[Supplied data]
# # # # #
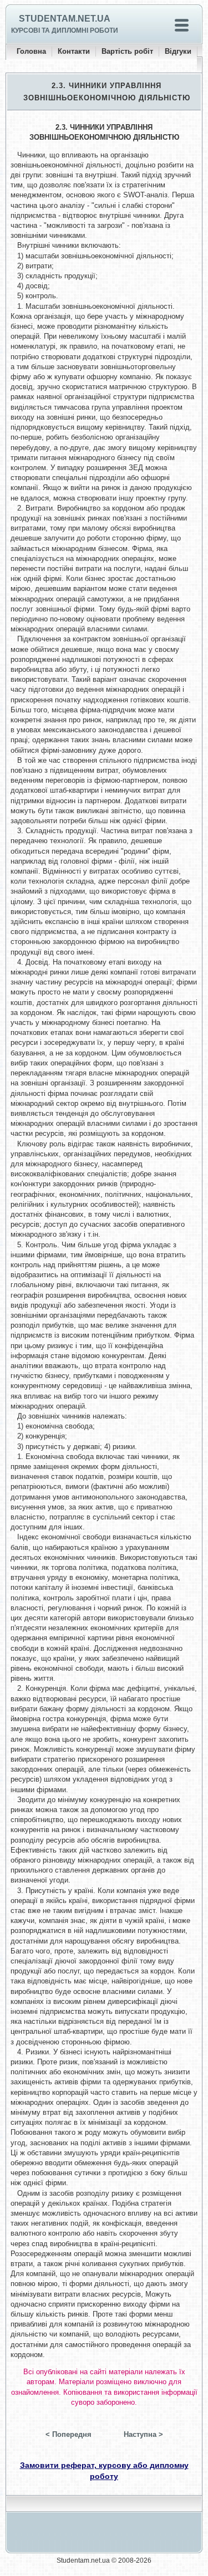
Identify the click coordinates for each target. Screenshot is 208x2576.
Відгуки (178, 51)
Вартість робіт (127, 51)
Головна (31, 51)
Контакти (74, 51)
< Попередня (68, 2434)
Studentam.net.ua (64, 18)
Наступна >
# # # # #
[What is expected] Nothing but the lines from the one containing "Головна (31, 51)" through the end of the entries belongs in the answer; repeat them exactly.

[Written response]
Головна (31, 51)
Контакти (74, 51)
< Попередня (68, 2434)
Studentam.net.ua (64, 18)
Наступна >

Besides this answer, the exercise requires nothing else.